### DATA RECORDS ###

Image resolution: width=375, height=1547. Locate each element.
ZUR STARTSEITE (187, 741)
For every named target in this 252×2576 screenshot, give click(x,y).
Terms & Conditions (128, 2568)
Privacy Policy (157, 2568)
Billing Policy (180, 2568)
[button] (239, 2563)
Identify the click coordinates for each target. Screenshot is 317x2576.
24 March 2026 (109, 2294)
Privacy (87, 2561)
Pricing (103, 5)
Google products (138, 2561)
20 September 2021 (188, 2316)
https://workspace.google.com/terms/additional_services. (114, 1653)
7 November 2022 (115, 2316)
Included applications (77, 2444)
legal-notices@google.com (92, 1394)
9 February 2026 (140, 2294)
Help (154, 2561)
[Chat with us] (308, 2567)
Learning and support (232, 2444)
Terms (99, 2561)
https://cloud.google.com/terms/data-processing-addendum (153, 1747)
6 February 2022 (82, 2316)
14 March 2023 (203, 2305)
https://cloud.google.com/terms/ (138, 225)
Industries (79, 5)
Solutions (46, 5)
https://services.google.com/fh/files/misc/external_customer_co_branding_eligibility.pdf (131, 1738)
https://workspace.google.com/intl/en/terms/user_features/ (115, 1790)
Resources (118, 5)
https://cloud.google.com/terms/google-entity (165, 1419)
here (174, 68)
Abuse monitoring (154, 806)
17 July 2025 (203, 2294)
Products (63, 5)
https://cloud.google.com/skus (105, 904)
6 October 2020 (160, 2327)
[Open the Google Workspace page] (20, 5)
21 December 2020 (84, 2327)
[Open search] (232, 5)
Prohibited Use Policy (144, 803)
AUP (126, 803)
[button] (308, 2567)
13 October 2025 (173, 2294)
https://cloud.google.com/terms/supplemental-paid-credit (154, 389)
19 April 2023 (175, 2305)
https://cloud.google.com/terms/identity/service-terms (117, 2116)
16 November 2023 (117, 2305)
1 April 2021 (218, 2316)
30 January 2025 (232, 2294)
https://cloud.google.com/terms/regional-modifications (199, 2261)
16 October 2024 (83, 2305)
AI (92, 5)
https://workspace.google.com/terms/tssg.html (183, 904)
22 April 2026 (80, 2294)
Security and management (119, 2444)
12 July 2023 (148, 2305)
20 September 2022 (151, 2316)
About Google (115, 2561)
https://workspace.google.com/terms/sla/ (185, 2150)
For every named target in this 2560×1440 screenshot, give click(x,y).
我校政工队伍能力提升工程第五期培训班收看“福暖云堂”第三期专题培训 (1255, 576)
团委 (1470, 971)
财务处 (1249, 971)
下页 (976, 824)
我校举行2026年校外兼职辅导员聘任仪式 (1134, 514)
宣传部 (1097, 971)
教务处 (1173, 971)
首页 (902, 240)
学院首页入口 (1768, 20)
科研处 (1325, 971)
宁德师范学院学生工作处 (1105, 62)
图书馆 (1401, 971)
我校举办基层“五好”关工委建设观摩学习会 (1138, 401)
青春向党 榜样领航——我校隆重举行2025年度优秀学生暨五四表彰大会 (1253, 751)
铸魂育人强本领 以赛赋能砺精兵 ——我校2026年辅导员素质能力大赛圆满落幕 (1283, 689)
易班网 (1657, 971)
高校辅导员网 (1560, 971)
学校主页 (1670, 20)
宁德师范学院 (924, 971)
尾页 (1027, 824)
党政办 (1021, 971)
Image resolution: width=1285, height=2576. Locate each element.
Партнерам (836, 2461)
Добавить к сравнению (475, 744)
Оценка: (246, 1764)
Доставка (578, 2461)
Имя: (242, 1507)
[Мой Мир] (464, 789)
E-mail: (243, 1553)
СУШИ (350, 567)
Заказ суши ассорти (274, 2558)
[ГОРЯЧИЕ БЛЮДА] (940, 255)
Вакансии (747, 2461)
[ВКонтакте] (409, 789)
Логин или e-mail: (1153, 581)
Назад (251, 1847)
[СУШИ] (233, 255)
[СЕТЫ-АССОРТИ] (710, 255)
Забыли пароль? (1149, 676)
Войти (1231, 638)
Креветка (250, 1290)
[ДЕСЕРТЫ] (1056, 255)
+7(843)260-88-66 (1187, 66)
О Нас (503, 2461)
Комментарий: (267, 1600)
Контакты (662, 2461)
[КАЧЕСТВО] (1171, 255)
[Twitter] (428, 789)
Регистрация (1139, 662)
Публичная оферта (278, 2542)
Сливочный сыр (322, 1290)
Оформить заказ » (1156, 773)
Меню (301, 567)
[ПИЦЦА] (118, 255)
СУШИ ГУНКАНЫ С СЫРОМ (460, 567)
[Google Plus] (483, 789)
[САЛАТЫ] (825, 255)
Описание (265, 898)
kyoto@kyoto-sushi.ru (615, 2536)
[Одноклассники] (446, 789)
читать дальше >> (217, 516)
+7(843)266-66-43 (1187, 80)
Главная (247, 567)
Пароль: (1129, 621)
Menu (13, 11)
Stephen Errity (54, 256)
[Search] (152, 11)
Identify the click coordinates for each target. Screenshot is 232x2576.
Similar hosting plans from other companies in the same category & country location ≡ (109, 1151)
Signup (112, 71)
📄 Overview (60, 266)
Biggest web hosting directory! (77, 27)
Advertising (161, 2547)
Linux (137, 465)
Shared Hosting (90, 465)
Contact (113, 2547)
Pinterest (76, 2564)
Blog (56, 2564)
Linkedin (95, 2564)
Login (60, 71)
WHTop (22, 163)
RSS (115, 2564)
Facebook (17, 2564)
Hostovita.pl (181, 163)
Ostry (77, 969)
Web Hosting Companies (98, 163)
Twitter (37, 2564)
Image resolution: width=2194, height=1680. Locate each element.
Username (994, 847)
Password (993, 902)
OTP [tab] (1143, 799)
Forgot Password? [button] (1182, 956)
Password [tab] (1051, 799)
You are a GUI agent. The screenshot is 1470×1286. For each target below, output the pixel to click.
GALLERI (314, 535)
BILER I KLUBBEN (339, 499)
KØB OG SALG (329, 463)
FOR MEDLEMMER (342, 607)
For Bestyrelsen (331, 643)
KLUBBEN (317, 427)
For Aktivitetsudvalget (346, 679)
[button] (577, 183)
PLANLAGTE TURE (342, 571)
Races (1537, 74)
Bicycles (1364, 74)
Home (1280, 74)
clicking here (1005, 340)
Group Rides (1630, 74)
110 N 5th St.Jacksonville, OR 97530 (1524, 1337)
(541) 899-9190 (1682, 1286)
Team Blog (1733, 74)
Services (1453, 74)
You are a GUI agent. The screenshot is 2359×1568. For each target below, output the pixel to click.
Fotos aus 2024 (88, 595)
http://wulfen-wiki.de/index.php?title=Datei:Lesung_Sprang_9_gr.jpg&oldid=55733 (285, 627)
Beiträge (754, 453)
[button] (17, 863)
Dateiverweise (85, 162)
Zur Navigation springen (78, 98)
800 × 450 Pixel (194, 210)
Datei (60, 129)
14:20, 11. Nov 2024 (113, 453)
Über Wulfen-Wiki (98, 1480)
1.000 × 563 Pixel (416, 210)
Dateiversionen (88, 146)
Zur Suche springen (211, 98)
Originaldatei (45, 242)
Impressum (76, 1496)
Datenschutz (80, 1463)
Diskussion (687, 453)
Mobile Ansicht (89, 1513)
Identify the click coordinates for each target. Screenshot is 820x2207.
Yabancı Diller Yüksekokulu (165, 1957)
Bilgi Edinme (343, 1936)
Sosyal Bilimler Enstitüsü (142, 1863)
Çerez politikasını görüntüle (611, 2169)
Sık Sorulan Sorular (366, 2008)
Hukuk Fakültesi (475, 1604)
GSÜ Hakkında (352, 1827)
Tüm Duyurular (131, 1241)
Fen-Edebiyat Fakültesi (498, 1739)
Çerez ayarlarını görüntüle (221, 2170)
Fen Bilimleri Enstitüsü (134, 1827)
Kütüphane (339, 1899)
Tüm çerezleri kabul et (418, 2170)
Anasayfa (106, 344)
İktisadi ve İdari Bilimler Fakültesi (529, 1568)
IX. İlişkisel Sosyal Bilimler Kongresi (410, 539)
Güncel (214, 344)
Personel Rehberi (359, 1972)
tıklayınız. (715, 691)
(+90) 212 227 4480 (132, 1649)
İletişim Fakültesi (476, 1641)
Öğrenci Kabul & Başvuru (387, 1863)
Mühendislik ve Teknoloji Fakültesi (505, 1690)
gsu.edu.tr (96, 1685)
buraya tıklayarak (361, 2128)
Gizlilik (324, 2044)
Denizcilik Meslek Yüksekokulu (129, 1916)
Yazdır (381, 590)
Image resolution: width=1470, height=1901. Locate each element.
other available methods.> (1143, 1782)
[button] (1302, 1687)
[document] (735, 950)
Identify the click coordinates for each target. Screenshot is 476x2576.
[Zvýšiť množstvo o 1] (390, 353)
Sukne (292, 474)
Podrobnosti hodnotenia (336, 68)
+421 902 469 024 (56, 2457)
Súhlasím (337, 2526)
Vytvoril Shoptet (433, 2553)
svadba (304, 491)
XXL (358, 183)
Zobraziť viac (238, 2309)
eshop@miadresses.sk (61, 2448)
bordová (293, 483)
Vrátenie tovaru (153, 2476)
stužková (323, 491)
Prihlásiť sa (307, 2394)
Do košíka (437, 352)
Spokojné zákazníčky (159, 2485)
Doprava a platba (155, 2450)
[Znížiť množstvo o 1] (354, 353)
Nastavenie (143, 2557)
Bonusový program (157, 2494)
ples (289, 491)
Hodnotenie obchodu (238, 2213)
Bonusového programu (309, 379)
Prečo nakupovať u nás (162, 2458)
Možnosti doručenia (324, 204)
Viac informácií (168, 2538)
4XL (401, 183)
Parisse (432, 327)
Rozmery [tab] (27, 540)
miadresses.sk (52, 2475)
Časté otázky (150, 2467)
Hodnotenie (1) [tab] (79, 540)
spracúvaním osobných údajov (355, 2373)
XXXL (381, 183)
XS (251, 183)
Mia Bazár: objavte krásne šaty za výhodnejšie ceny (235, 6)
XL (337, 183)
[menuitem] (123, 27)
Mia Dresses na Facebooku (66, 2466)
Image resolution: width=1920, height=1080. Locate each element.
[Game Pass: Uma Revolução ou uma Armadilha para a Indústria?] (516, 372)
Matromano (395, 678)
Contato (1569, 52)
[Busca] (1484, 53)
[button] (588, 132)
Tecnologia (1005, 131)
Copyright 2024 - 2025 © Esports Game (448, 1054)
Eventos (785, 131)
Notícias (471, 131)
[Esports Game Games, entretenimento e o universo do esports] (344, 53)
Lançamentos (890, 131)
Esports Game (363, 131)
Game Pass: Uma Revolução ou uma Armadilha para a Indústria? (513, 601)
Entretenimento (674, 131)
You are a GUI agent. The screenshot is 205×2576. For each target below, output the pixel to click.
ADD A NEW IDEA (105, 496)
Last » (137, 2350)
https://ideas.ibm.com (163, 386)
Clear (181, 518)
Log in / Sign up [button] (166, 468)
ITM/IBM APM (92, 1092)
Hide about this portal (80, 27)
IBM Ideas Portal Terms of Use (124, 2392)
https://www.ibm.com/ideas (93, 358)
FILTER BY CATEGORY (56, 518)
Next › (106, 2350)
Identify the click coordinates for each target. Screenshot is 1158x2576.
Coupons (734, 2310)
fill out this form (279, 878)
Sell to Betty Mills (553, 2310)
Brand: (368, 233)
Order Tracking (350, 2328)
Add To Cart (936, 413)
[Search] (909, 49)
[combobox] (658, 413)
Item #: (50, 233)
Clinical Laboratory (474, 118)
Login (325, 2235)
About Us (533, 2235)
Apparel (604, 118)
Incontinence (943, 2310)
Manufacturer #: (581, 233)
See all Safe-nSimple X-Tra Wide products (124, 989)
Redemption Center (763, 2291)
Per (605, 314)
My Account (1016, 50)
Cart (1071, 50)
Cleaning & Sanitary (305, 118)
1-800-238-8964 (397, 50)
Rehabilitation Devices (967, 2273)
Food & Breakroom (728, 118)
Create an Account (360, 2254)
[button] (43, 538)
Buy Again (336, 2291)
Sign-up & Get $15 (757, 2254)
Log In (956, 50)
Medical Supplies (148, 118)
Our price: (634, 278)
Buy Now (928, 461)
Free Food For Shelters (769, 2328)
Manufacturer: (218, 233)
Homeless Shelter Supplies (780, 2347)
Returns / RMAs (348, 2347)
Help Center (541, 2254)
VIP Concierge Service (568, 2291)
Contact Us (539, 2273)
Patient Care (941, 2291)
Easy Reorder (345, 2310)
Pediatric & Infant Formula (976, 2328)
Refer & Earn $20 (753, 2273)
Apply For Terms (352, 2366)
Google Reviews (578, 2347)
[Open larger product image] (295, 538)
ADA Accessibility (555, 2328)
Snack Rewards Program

###

TASK TO CARRY OUT
The required answer is the exact run of lines above starting at the line with "[Search] (909, 49)" and ending at the line with "Homeless Shelter Supplies (780, 2347)", with both ends present.

WRITTEN REPLY
[Search] (909, 49)
[combobox] (658, 413)
Item #: (50, 233)
Clinical Laboratory (474, 118)
Login (325, 2235)
About Us (533, 2235)
Apparel (604, 118)
Incontinence (943, 2310)
Manufacturer #: (581, 233)
See all Safe-nSimple X-Tra Wide products (124, 989)
Redemption Center (763, 2291)
Per (605, 314)
My Account (1016, 50)
Cart (1071, 50)
Cleaning & Sanitary (305, 118)
1-800-238-8964 (397, 50)
Rehabilitation Devices (967, 2273)
Food & Breakroom (728, 118)
Create an Account (360, 2254)
[button] (43, 538)
Buy Again (336, 2291)
Sign-up & Get $15 (757, 2254)
Log In (956, 50)
Medical Supplies (148, 118)
Our price: (634, 278)
Buy Now (928, 461)
Free Food For Shelters (769, 2328)
Manufacturer: (218, 233)
Homeless Shelter Supplies (780, 2347)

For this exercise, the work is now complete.